A chemical company in the Ruhr region had worked with the same suppliers and the same valves for years, without any issues. Until the Environmental protection authority came by for a permit renewal and asked for something the company could not deliver: an independent, accredited test certificate.
The revised TA Luft, mandatory from 2026, requires that valves in process lines containing VOCs must meet the state of the art in emission reduction. As the reference standard, TA Luft uses ISO 15848-1, which defines the test method and measurement procedures. The leak limits set by TA Luft itself are divided into classes, and must be demonstrated through testing by an accredited, independent laboratory.

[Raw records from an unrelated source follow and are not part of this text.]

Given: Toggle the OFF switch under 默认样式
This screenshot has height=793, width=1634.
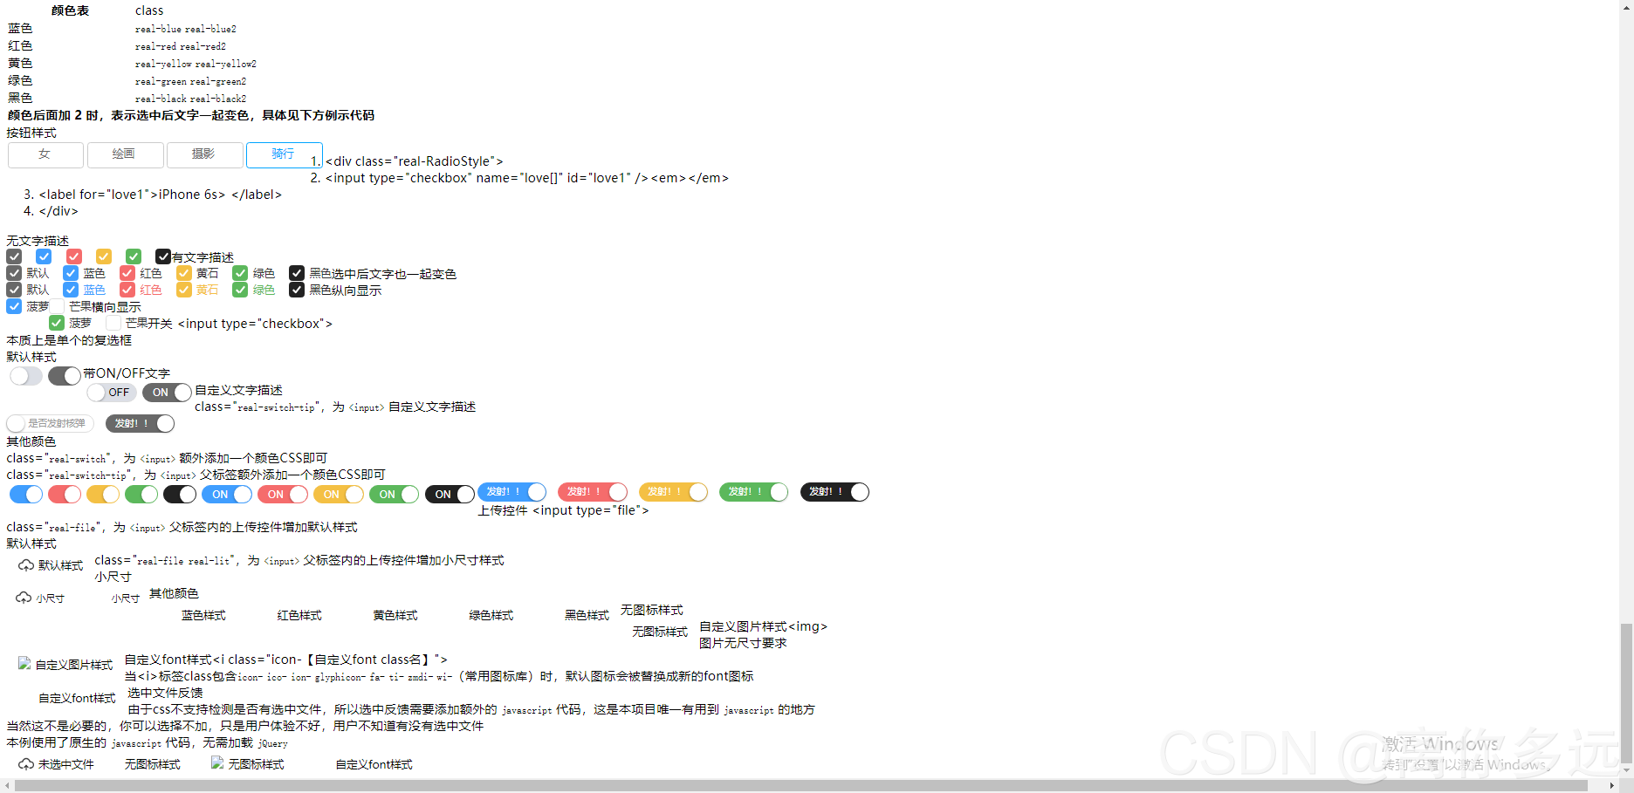Looking at the screenshot, I should tap(111, 393).
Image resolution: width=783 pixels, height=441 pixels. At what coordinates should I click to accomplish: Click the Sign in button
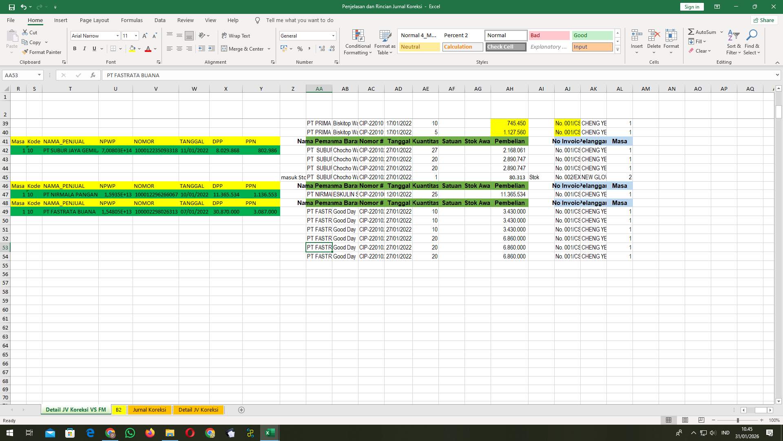691,7
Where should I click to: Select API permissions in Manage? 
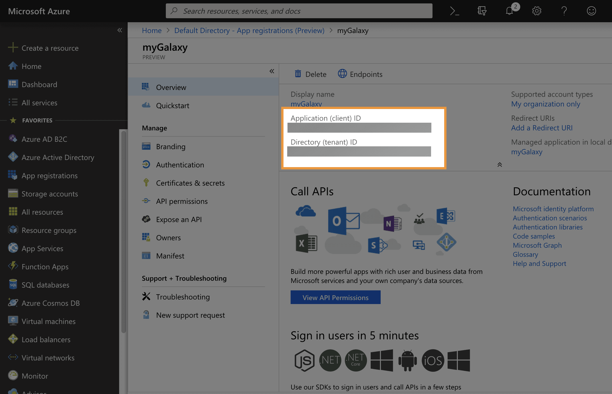click(181, 201)
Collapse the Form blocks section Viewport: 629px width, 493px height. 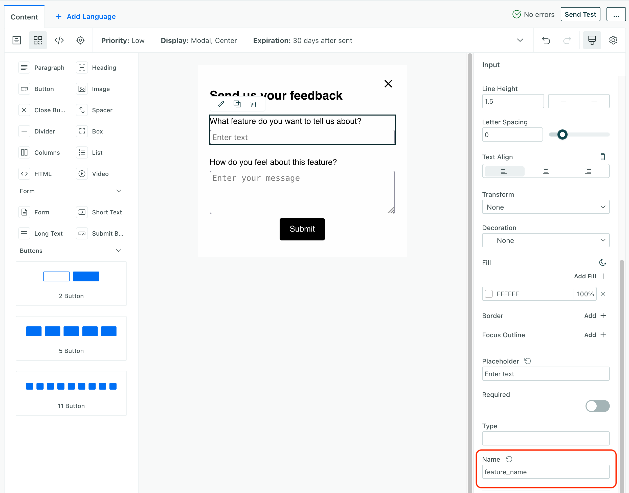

The certificates the company had on file were all produced internally by the supplier. The authority did not accept them, and without valid documentation, the permit could not be granted.
Six weeks later
Through their Dutch parent company, they ended up at ITIS. Three valve types were submitted for independent testing in accordance with ISO 15848-1, using the TA Luft leak limits as the benchmark. Two types immediately met class LA requirements. The third fell just outside that class during the higher temperature cycle, not a visible problem in the installation, but measurable, and therefore not acceptable under TA Luft requirements.
The supplier adjusted the packing material. A retest confirmed that the valve then met class LA. Within six weeks of the first contact, the company had three valid, accredited certificates on the table. The permit was granted.
This is a widespread issue in Germany
What this company experienced is not an exception. Since 2026 became the deadline, we have seen a significant increase in enquiries from Germany at ITIS. Many companies have been working for years with documentation that was perfectly accepted internally, but that no longer holds up. The message from German regulators is clear: a supplier declaration is not a certificate. While TA Luft does not require every individual valve to be tested separately, regulators and clients do expect you to be able to demonstrate that you follow the state of the art, with an independent test as proof.
The consequences vary. Sometimes a permit is not granted. Sometimes a valve is rejected in a tender process because the certificate is missing. Sometimes it comes to light during an LDAR audit, at the moment you least expect it.